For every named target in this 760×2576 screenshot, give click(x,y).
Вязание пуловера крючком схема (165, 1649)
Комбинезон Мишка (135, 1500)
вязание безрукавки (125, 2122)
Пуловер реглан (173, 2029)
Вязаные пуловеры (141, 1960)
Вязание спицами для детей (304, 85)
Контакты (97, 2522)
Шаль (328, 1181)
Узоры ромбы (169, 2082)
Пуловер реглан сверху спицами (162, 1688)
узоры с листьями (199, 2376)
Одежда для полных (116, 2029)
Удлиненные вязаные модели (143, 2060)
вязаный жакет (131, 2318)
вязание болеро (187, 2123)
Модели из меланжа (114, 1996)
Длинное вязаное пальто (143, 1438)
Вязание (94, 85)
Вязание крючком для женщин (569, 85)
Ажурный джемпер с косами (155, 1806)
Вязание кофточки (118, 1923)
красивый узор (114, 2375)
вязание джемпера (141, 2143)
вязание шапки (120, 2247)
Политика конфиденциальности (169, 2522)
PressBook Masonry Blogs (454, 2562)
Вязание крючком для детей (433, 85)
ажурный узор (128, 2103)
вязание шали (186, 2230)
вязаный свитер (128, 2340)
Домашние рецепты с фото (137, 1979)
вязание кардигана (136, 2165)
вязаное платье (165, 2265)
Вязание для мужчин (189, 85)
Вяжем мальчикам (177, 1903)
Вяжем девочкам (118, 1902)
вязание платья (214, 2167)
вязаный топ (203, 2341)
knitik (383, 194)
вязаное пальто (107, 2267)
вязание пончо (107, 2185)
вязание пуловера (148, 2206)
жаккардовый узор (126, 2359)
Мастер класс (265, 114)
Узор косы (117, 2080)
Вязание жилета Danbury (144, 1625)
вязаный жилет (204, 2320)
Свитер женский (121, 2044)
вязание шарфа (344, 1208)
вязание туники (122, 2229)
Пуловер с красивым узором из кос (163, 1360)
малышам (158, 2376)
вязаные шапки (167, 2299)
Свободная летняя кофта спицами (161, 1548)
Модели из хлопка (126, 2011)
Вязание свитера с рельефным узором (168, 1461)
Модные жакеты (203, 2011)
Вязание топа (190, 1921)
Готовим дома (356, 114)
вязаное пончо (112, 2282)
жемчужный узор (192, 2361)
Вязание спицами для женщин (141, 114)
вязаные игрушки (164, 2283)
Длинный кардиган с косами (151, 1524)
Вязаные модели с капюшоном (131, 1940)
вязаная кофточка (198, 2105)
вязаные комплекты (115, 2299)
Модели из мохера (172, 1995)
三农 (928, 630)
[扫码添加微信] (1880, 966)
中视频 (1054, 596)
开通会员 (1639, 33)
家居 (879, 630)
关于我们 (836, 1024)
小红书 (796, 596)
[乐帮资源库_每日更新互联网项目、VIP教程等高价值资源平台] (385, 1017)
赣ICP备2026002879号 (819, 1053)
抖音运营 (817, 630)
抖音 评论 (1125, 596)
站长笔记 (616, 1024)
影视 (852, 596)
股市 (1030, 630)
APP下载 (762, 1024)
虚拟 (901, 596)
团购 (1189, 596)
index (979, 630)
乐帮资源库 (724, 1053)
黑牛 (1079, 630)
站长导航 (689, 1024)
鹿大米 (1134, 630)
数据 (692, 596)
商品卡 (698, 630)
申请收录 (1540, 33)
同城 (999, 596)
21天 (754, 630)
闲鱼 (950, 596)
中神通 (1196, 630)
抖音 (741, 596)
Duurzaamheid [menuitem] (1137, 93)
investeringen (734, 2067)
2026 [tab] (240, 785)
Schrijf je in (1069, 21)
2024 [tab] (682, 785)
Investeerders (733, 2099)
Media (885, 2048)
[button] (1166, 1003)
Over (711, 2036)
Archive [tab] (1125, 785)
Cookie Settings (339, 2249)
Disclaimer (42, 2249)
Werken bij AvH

....

» Problem to solve
The whole listing, word for word, is the required answer.

» Written response
For every named target in this 760×2576 screenshot, give click(x,y).
Вязание пуловера крючком схема (165, 1649)
Комбинезон Мишка (135, 1500)
вязание безрукавки (125, 2122)
Пуловер реглан (173, 2029)
Вязаные пуловеры (141, 1960)
Вязание спицами для детей (304, 85)
Контакты (97, 2522)
Шаль (328, 1181)
Узоры ромбы (169, 2082)
Пуловер реглан сверху спицами (162, 1688)
узоры с листьями (199, 2376)
Одежда для полных (116, 2029)
Удлиненные вязаные модели (143, 2060)
вязаный жакет (131, 2318)
вязание болеро (187, 2123)
Модели из меланжа (114, 1996)
Длинное вязаное пальто (143, 1438)
Вязание (94, 85)
Вязание крючком для женщин (569, 85)
Ажурный джемпер с косами (155, 1806)
Вязание кофточки (118, 1923)
красивый узор (114, 2375)
вязание джемпера (141, 2143)
вязание шапки (120, 2247)
Политика конфиденциальности (169, 2522)
PressBook Masonry Blogs (454, 2562)
Вязание крючком для детей (433, 85)
ажурный узор (128, 2103)
вязание шали (186, 2230)
вязаный свитер (128, 2340)
Домашние рецепты с фото (137, 1979)
вязание кардигана (136, 2165)
вязаное платье (165, 2265)
Вязание для мужчин (189, 85)
Вяжем мальчикам (177, 1903)
Вяжем девочкам (118, 1902)
вязание платья (214, 2167)
вязаный топ (203, 2341)
knitik (383, 194)
вязаное пальто (107, 2267)
вязание пончо (107, 2185)
вязание пуловера (148, 2206)
жаккардовый узор (126, 2359)
Мастер класс (265, 114)
Узор косы (117, 2080)
Вязание жилета Danbury (144, 1625)
вязаный жилет (204, 2320)
Свитер женский (121, 2044)
вязание шарфа (344, 1208)
вязание туники (122, 2229)
Пуловер с красивым узором из кос (163, 1360)
малышам (158, 2376)
вязаные шапки (167, 2299)
Свободная летняя кофта спицами (161, 1548)
Модели из хлопка (126, 2011)
Вязание свитера с рельефным узором (168, 1461)
Модные жакеты (203, 2011)
Вязание топа (190, 1921)
Готовим дома (356, 114)
вязаное пончо (112, 2282)
жемчужный узор (192, 2361)
Вязание спицами для женщин (141, 114)
вязаные игрушки (164, 2283)
Длинный кардиган с косами (151, 1524)
Вязаные модели с капюшоном (131, 1940)
вязаная кофточка (198, 2105)
вязаные комплекты (115, 2299)
Модели из мохера (172, 1995)
三农 (928, 630)
[扫码添加微信] (1880, 966)
中视频 (1054, 596)
开通会员 (1639, 33)
家居 (879, 630)
关于我们 (836, 1024)
小红书 (796, 596)
[乐帮资源库_每日更新互联网项目、VIP教程等高价值资源平台] (385, 1017)
赣ICP备2026002879号 (819, 1053)
抖音运营 (817, 630)
抖音 评论 (1125, 596)
站长笔记 (616, 1024)
影视 (852, 596)
股市 (1030, 630)
APP下载 (762, 1024)
虚拟 (901, 596)
团购 (1189, 596)
index (979, 630)
乐帮资源库 (724, 1053)
黑牛 (1079, 630)
站长导航 (689, 1024)
鹿大米 (1134, 630)
数据 (692, 596)
商品卡 (698, 630)
申请收录 (1540, 33)
同城 (999, 596)
21天 (754, 630)
闲鱼 (950, 596)
中神通 (1196, 630)
抖音 (741, 596)
Duurzaamheid [menuitem] (1137, 93)
investeringen (734, 2067)
2026 [tab] (240, 785)
Schrijf je in (1069, 21)
2024 [tab] (682, 785)
Investeerders (733, 2099)
Media (885, 2048)
[button] (1166, 1003)
Over (711, 2036)
Archive [tab] (1125, 785)
Cookie Settings (339, 2249)
Disclaimer (42, 2249)
Werken bij AvH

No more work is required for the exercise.